Sexual violence is a tool to reinforce gender roles, but it is also a white supremacist tool. The latter is what makes Black men’s justification all the more alarming: there are Black men who have been victims of rape in prison and (previously) under slavery and Jim Crow. Rape is not only an act of sexual violence — it is also a tool designed to humiliate and subjugate its victims, which is part of why so many rape victims don’t report. Language is a part of that and yet in these two screens, we see how differently this “situation” was framed by these publications.

Black sex workers, such as myself, have long attempted to forge a political connection between ourselves and vanilla (non-sex worker) Black women, via Black feminism and sex worker politics. I have attempted to do this via my own definition of proheaux womanism, while many others use sex worker feminist political strategies to bring issues to the forefront. Yet our voices often go unheard. Sex workers generally report a high amount of abuse and sexual violence from both clients and cops. They report that cops will often extort sex from them under threats of arrest or further violence. Black trans women and cis women of color in particular report the most abuse. Many sex workers also report that “…some officers treat[ed] disputes with clients as breaches of contract rather than crimes.” This is similar to the way Black men like Justin Richburg equate rape (sexual violence) with theft of property (in this case money), and it highlights the way in which racialized gender discrimination in sex work is merely an intensified version of the widespread sexism and misogynoir Black women generally experience.

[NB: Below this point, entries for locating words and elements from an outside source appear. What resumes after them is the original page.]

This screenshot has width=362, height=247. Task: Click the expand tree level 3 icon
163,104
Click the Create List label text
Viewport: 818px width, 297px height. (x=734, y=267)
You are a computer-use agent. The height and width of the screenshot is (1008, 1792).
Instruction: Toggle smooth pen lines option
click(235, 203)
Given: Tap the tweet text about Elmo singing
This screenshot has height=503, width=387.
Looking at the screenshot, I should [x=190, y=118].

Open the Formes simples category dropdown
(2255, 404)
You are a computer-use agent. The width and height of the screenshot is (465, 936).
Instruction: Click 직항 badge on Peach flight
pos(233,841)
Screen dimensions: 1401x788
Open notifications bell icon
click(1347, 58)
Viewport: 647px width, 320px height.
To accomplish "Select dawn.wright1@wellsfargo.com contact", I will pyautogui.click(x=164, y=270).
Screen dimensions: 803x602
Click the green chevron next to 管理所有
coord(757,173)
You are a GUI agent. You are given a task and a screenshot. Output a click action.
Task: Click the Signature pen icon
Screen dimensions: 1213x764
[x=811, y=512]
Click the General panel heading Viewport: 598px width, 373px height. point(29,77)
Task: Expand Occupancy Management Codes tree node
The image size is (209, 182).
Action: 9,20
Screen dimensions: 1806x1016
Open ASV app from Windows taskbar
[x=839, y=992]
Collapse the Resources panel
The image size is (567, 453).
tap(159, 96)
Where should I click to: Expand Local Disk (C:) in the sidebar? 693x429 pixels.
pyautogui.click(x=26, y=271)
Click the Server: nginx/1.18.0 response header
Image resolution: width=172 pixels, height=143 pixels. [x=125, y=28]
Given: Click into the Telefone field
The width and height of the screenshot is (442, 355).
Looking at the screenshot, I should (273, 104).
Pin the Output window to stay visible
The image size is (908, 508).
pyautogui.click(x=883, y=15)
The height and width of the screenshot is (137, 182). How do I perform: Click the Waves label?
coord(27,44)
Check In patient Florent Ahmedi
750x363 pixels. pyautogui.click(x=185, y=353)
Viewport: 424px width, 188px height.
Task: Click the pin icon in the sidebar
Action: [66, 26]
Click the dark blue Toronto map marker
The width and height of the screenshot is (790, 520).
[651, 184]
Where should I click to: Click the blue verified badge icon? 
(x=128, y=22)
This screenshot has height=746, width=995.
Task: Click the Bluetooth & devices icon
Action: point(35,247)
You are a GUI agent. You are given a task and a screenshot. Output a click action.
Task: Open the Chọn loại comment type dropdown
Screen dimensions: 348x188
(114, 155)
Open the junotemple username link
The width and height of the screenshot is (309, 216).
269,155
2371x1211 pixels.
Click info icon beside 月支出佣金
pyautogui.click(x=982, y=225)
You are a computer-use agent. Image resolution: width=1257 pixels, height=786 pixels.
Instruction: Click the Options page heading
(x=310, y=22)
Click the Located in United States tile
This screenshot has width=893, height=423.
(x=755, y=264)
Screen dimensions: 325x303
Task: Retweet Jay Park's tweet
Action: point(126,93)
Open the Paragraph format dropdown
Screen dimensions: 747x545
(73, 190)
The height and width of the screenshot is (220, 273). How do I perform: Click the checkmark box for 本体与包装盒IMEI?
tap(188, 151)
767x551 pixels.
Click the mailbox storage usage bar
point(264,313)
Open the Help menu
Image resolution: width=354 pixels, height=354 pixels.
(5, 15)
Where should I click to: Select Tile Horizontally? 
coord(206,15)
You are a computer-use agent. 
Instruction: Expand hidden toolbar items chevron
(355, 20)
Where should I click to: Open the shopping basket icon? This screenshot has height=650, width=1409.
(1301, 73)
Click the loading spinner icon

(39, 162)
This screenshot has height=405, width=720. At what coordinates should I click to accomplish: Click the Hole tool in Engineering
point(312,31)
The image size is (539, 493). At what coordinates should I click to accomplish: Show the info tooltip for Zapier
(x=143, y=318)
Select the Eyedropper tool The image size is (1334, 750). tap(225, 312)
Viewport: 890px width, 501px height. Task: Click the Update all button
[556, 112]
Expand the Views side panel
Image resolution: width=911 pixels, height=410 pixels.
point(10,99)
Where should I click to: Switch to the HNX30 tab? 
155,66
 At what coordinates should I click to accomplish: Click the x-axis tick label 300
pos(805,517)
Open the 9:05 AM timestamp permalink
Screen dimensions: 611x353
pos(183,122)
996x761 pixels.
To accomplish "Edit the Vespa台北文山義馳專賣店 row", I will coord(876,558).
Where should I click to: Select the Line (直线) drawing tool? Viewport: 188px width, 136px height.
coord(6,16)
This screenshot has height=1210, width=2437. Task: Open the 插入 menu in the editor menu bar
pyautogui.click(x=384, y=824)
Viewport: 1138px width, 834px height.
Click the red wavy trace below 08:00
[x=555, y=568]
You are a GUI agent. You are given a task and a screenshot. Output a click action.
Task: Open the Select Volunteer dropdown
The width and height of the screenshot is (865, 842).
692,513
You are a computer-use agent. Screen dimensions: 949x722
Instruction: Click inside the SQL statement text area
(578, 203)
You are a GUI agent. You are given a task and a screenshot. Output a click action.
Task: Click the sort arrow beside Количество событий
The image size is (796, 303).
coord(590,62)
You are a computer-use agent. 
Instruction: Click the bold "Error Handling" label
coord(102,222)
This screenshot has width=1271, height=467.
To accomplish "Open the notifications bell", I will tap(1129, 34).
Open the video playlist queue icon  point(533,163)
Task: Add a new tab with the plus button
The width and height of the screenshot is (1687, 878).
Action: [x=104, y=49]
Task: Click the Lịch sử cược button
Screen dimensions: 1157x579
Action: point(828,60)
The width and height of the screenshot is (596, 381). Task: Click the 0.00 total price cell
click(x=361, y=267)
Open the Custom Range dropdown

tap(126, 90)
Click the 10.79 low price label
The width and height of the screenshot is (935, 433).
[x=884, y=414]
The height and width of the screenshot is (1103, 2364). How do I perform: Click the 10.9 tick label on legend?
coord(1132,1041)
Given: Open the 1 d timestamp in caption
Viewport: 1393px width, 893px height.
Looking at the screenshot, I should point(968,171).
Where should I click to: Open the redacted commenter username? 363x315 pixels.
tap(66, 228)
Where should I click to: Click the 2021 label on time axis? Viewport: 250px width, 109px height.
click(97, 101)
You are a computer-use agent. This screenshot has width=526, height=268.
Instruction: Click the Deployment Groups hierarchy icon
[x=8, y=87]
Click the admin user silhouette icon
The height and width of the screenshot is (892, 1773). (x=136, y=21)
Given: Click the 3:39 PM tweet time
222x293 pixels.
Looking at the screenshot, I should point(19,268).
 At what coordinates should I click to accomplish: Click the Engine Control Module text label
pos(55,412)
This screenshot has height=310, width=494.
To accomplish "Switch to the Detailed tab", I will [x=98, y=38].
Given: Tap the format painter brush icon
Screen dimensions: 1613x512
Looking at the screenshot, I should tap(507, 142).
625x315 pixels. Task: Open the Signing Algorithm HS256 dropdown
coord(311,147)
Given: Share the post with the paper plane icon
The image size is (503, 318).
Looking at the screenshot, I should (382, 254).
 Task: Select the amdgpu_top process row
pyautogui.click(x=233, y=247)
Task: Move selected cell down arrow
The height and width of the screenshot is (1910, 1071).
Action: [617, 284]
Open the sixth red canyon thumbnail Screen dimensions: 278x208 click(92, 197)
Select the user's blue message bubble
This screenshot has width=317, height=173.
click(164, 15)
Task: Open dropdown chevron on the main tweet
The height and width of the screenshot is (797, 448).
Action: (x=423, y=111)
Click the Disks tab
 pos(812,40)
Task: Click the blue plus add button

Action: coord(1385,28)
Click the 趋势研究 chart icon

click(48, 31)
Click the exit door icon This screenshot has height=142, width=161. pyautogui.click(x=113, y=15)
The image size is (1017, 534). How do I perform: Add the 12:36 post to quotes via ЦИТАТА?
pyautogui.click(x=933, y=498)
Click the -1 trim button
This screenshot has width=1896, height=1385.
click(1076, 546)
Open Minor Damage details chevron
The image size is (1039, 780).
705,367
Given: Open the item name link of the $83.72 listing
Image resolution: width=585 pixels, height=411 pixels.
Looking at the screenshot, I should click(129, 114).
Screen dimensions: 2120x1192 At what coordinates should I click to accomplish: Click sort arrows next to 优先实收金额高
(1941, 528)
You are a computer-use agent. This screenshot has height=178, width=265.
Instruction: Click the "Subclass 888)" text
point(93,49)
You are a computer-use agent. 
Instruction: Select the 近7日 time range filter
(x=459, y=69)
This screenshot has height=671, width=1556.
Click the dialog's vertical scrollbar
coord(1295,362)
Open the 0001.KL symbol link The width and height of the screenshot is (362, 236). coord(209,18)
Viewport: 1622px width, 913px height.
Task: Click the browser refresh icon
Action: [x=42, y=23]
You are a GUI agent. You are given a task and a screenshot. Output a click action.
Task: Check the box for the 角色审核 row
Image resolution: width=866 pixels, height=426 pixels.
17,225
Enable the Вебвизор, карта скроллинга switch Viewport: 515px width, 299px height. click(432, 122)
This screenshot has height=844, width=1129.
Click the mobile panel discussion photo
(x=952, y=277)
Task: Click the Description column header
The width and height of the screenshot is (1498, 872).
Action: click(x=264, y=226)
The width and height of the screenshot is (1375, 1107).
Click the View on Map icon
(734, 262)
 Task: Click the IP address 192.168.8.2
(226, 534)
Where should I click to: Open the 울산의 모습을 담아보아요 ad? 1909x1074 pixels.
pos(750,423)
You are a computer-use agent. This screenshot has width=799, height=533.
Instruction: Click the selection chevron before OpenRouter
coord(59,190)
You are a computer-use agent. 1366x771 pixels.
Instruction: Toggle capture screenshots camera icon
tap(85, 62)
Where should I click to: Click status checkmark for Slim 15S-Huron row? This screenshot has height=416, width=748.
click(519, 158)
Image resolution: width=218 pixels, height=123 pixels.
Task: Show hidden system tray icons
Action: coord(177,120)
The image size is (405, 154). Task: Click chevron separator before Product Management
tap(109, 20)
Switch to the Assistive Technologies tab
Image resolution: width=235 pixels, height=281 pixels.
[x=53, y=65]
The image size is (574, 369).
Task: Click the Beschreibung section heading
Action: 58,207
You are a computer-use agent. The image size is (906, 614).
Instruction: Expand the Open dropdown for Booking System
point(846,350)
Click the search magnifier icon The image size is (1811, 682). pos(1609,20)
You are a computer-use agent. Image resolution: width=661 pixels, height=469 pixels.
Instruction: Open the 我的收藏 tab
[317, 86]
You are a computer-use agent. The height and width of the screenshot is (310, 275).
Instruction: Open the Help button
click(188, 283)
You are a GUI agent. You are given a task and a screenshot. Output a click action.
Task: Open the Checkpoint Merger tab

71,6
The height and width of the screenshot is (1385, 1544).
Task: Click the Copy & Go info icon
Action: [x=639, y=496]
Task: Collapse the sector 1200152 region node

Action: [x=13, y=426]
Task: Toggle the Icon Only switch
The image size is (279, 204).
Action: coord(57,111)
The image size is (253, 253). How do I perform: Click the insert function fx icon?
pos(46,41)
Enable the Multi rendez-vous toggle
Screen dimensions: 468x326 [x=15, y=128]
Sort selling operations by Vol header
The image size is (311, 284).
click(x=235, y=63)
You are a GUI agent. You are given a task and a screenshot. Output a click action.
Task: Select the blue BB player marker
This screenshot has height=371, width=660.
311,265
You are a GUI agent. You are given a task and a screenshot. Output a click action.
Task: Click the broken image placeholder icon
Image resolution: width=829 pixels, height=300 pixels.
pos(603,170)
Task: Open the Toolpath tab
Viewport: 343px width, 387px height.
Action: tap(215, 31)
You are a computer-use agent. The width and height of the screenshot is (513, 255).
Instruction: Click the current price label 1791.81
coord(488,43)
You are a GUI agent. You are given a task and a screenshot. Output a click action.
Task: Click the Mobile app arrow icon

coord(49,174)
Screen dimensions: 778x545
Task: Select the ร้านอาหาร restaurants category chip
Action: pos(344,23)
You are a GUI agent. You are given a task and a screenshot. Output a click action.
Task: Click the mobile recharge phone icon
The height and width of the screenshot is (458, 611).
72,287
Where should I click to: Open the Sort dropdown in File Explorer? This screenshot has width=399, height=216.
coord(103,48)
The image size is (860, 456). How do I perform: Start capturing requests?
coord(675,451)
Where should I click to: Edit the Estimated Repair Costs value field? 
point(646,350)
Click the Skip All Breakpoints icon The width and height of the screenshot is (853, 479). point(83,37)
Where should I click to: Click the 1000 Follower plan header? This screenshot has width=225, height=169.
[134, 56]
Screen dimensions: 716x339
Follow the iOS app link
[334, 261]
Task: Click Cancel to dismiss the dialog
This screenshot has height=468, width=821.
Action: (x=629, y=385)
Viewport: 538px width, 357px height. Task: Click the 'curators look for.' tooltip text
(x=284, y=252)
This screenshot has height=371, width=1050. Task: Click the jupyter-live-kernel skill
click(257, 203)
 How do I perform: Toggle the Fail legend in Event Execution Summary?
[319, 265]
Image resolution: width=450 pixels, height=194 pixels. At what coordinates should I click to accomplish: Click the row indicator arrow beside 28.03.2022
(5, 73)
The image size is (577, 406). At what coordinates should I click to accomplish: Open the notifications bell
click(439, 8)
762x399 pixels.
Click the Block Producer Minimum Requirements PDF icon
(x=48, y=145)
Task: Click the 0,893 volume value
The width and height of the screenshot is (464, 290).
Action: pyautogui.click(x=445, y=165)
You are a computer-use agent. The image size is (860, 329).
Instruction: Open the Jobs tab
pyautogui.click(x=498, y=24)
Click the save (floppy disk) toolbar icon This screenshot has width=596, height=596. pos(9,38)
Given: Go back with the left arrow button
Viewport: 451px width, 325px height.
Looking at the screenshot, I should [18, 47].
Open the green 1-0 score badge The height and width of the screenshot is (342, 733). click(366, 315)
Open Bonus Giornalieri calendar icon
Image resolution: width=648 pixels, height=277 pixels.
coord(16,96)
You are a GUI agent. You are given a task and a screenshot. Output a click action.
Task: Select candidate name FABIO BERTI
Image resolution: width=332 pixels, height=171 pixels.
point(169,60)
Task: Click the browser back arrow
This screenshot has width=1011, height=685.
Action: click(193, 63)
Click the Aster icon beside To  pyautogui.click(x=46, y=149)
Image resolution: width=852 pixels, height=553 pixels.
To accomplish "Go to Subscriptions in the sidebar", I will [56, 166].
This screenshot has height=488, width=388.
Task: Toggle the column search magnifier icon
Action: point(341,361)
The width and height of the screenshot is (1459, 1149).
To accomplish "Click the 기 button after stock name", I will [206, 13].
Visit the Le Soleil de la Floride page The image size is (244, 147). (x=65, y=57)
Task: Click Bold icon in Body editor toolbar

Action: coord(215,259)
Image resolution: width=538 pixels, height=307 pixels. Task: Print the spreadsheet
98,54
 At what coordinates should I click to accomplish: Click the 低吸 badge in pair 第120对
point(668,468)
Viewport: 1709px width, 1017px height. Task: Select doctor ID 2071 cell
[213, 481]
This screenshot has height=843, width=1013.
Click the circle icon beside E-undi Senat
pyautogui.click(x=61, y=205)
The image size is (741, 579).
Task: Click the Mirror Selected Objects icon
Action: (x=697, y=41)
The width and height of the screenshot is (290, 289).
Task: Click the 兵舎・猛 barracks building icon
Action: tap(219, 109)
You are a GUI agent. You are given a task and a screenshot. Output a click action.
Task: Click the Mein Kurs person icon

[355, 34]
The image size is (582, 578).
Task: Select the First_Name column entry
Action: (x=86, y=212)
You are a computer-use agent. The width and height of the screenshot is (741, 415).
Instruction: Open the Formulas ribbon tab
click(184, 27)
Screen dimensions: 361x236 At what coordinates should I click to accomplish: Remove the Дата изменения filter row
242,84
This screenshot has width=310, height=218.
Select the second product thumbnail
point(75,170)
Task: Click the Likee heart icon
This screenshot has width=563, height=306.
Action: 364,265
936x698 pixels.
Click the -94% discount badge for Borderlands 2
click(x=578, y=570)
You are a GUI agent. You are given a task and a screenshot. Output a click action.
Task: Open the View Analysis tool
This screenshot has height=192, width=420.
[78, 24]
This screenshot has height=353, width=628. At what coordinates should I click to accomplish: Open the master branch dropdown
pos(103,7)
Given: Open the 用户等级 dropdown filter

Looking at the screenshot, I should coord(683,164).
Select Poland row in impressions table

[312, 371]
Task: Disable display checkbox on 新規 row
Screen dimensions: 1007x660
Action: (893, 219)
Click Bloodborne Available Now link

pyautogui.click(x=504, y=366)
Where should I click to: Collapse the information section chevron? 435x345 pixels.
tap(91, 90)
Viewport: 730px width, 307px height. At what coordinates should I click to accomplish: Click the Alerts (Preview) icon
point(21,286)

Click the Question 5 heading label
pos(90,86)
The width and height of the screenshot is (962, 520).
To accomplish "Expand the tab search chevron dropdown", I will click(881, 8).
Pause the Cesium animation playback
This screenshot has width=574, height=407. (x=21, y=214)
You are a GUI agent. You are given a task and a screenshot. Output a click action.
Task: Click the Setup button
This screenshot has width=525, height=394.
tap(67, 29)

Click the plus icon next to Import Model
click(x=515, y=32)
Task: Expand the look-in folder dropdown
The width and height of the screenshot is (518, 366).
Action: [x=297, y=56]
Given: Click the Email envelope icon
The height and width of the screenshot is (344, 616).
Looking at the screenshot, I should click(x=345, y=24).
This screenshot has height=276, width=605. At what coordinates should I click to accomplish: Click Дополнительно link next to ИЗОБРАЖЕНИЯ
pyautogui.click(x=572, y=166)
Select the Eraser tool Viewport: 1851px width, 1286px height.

Black men’s creation of the hashtag #SurvivingCardiB to make light of sexual violence or equate it to property theft while simultaneously ridiculing men like Terry Crews for disclosing sexual assault and/or ignoring #MeToo and the ridiculously high rate of rape and abuse that Black girls, children, and women face. Men who are robbed are protected by the law and violence in these situations tends to be justified, but women who are coercively raped and do not suffer “excessive force” or extreme visible violence are often dismissed. If these same women injure or kill their assaulters, they are often charged with manslaughter at the very least — it’s hard to claim self-defense in these cases, and there is no “stand your ground” for rape.

Cardi B admitted to drugging and robbing these men for her survival. There’s context behind that act, just as there is a whole context behind why Black men sell drugs or rob and (sometimes) shoot other men. Survival is the context, as it always has been in a country that enslaved our ancestors. There is a long history of framing violence against specific bodies as “theft of goods” or “property crimes.” During slavery (i.e. white supremacy 1.0), any violence enacted against a slave was considered a property crime, including rape. There are levels to this shit and yet Black men (and some cis women) continue indulging in selective outrage, erasing this context in favor of minimizing the effects of (their) sexual violence against Black women and other men. Justin Richburg’s illustrations are a reflection of his own willful ignorance, attention-seeking, and inability to understand this context — and expose his misogynoir for all of us to see.